_TEXTE EXTRAIT_.
Pourquoi vivre à demi quand le néant vaut mieux279 ?

L’ivresse des couleurs et la paix des contours280 !

Jamais on ne fit plus bel éloge de la rime, et plus poétique, que celui de Sainte-Beuve :

Rime, qui donnes leurs sons
      Aux chansons,
Du vers, qui, sans tes accents
      Frémissants,
Serait muet au génie ;
      Du hautbois
Ou l’éclat de la trompette,
      Qu’à demi
. . . . . . . . . . . . . . . . . . . . . . . . .
L’autre ami de loin répète ;
Ou plutôt, fée au léger
      Voltiger,
Qui mènes le char des vers
      Dans les airs,
Par deux sillons de lumière !

Mais, au moment même où Sainte-Beuve veut prouver que l’unique harmonie du vers, c’est la rime, ne prouve-t-il pas aussi la puissance du rythme ? La strophe, empruntée à Ronsard et à sa pléiade, fait succéder à un vers plus long un vers plus court, qui en est comme l’écho, et ce rythme ne contribue pas peu au charmant effet d’harmonie :

     Qu’à demi
L’autre ami de loin répète.

Dans la dernière strophe, les vers ont le vol léger de la fée ; tous les mots sont ailés, habile, agile courtière ; et le triomphe aérien auquel aboutit cette strophe nous laisse en présence d’une vision lumineuse au plus haut des espaces :

Qui mènes le char des vers
     Dans les airs,
Par deux sillons de lumière !

Les images et le rythme se joignent donc ici à la rime pour donner au vers tout son prix. Le vrai rôle de la rime, selon nous, doit être de produire, là où il est nécessaire, une subite évocation d’images et d’idées, comme nous en trouvons des exemples dans cette même pièce de Sainte-Beuve :

    Eperon
Frein d’or, aiguillon d’acier.
    Du coursier

Agrafe autour des seins nus
    De Vénus
    Du guerrier
Contre sa forte poitrine.

C’est toute la mythologie passant sous nos yeux en métamorphoses qui se précipitent et en apothéoses qui flamboient.

_DONNÉES_.
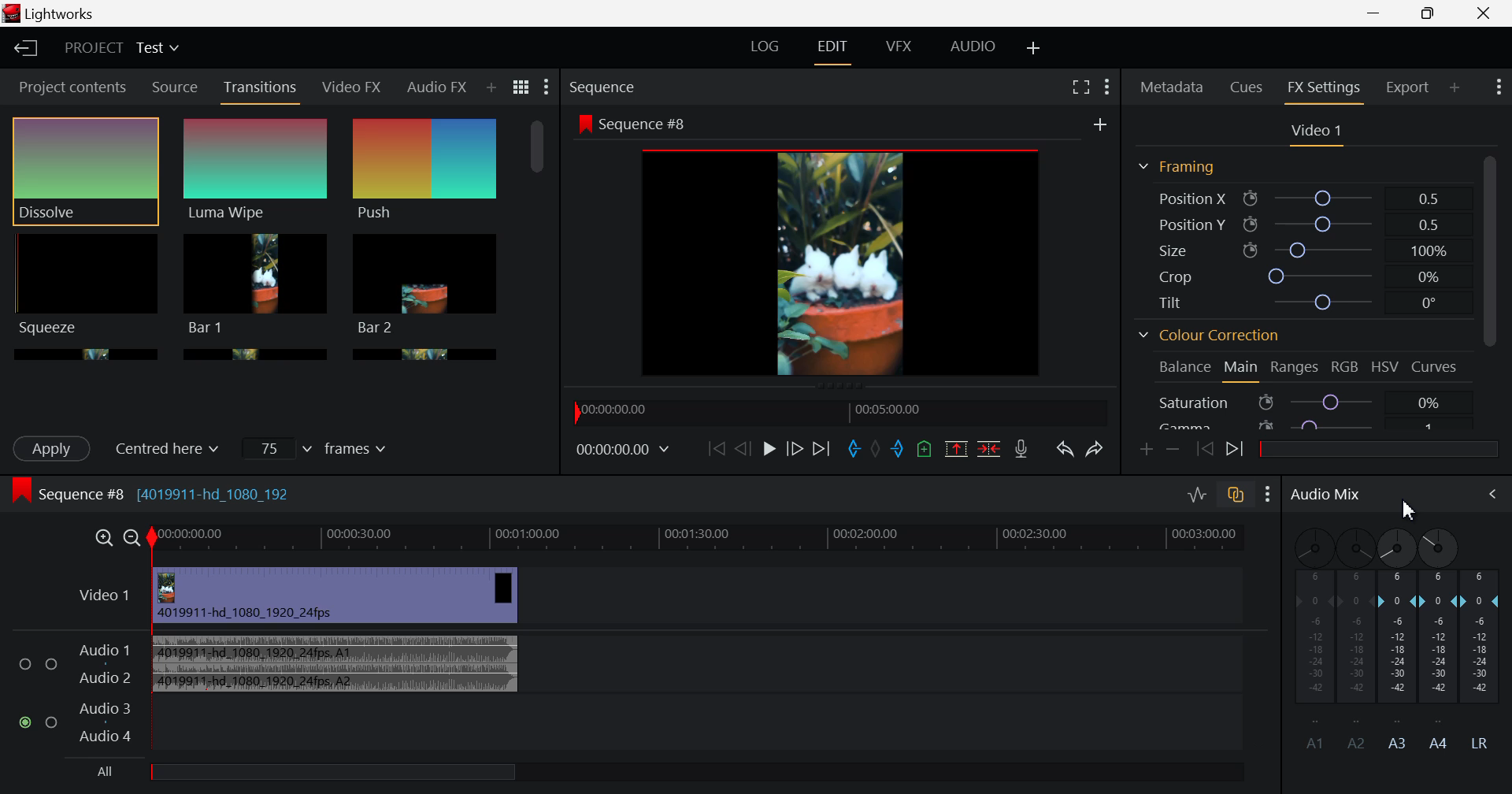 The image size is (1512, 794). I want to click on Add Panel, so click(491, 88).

_ÉNONCÉ ÉCRIT_.
Traduisez en anglais la phrase suivante de l'extrait sur la rime : « Les images et le rythme se joignent donc ici à la rime pour donner au vers tout son prix. »

_RÉSULTAT FINAL_.
Images and rhythm therefore join with rhyme here to give the line its full worth.